# EXCERPTED TEXT:

########################################

Replies to this message:
 Message 523 by shadow71, posted 01-18-2011 4:14 PM bluegenes has replied

bluegenes
Member (Idle past 2499 days)
Posts: 3119
From: U.K.
Joined: 01-24-2007


Message 527 of 968 (601107)
01-18-2011 6:34 PM
Reply to: Message 523 by shadow71
01-18-2011 4:14 PM


Re: The fact of evolution.
shadow71 writes:
The problem I have with saying evolution is a fact is that it assumes the process and the cause of the process are fact. I agree the evolution is a fact, but the cause and the manner of the process is still not fully determined.
One can see historically that evolution has happened but not how or what caused it to happen. That is the theory and theories are not fact.
So what's your problem with people like Coyne, Dawkins and many others stating that evolution is a fact? They do not say that any particular theory of evolution is a fact.
Here are Coyne and Dawkins in a newspaper piece they wrote together in 2005: (my bold):
quote:
Among the controversies that students of evolution commonly face, these are genuinely challenging and of great educational value: neutralism versus selectionism in molecular evolution; adaptationism; group selection; punctuated equilibrium; cladism; "evo-devo"; the "Cambrian Explosion"; mass extinctions; interspecies competition; sympatric speciation; sexual selection; the evolution of sex itself; evolutionary psychology; Darwinian medicine and so on. The point is that all these controversies, and many more, provide fodder for fascinating and lively argument, not just in essays but for student discussions late at night.
All those "controversies" about how evolution actually happens and what has happened in the past "and many more". Note that they mention at least three of the areas that Koonin mentions in the article you linked to.

########################################

# PROBLEM SET:
1. Answer these questions from the forum post:
(a) Where is bluegenes from, according to the member details?
(b) In what year did Coyne and Dawkins write their newspaper piece together?
(c) At least how many of the areas that Koonin mentions do Coyne and Dawkins name, according to the post?
2. Repeat the forum post word for word, from "01-18-2011 6:34 PM" to "are not fact.".
The listing has no connection to the forum post.

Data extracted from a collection
########################################

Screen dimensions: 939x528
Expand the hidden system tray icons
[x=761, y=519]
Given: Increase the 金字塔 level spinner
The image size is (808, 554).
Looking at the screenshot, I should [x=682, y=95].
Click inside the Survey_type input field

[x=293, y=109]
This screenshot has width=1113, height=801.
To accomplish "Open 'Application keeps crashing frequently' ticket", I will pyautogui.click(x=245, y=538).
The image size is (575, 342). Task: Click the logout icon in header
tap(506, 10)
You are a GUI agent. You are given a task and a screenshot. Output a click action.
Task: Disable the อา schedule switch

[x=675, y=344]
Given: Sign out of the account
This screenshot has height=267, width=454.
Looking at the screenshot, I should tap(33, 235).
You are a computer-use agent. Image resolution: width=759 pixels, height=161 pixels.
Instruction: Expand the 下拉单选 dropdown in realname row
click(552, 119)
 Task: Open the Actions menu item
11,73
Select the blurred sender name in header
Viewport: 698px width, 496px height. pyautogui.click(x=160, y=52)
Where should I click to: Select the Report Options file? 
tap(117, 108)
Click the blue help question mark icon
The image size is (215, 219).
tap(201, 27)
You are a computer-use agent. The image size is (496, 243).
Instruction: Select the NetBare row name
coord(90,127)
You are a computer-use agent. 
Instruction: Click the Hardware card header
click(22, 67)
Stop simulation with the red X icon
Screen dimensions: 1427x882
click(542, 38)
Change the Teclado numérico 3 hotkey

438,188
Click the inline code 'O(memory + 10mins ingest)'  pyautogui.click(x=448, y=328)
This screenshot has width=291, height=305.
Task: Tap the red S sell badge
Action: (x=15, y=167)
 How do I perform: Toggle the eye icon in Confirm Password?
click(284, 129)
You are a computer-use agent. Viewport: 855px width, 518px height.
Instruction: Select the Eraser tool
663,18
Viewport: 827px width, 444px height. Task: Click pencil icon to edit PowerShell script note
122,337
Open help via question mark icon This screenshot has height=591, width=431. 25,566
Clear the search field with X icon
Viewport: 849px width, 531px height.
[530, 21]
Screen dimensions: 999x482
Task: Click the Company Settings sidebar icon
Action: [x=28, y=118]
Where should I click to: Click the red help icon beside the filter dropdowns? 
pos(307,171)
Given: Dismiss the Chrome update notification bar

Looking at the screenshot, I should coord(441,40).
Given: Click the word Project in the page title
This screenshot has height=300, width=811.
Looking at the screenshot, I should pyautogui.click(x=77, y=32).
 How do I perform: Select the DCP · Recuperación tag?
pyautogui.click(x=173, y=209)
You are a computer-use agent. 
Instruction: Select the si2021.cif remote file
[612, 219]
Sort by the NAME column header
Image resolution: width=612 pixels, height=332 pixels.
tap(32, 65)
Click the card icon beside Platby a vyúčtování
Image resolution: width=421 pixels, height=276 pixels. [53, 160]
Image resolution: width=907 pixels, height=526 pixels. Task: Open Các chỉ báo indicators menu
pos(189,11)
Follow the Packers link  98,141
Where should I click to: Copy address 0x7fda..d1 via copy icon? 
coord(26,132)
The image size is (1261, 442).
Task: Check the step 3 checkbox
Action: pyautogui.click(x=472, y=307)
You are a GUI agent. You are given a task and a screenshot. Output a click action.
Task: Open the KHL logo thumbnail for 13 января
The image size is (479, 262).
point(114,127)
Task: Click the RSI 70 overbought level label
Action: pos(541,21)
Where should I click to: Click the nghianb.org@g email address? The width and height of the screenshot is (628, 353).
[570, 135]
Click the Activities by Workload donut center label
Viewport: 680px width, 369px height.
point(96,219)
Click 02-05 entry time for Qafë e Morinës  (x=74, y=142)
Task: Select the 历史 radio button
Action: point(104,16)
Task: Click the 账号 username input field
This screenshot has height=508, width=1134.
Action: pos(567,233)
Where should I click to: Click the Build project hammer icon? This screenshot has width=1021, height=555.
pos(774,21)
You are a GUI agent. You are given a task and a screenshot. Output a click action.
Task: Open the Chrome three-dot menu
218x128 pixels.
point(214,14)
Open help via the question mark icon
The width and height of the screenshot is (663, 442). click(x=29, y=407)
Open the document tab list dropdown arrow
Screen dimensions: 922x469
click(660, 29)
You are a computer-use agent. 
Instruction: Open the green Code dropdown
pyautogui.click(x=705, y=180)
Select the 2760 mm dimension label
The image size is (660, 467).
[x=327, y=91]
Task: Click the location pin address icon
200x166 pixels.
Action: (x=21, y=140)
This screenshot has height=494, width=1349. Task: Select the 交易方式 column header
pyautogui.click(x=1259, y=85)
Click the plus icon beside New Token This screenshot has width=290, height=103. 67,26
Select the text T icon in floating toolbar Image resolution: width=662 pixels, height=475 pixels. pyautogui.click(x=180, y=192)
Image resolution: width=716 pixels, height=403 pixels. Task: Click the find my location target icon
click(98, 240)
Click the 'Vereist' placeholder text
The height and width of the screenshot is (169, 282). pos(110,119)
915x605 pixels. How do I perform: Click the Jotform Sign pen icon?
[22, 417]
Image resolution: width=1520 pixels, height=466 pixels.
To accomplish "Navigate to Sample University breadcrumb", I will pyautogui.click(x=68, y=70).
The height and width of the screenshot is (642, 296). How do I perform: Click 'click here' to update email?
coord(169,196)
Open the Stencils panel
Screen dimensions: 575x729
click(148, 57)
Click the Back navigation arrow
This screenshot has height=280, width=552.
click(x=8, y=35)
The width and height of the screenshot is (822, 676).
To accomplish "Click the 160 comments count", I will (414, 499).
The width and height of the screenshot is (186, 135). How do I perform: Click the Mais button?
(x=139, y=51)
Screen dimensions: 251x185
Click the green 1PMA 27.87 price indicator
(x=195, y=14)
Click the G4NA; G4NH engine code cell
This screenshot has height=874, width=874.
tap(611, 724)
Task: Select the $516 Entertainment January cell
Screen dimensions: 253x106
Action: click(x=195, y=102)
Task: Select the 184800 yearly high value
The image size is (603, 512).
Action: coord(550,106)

########################################

# ANSWERS FOR THE TASKS:
1.
(a) U.K.
(b) 2005
(c) Three

2.
01-18-2011 6:34 PM
Reply to: Message 523 by shadow71
01-18-2011 4:14 PM


Re: The fact of evolution.
shadow71 writes:
The problem I have with saying evolution is a fact is that it assumes the process and the cause of the process are fact. I agree the evolution is a fact, but the cause and the manner of the process is still not fully determined.
One can see historically that evolution has happened but not how or what caused it to happen. That is the theory and theories are not fact.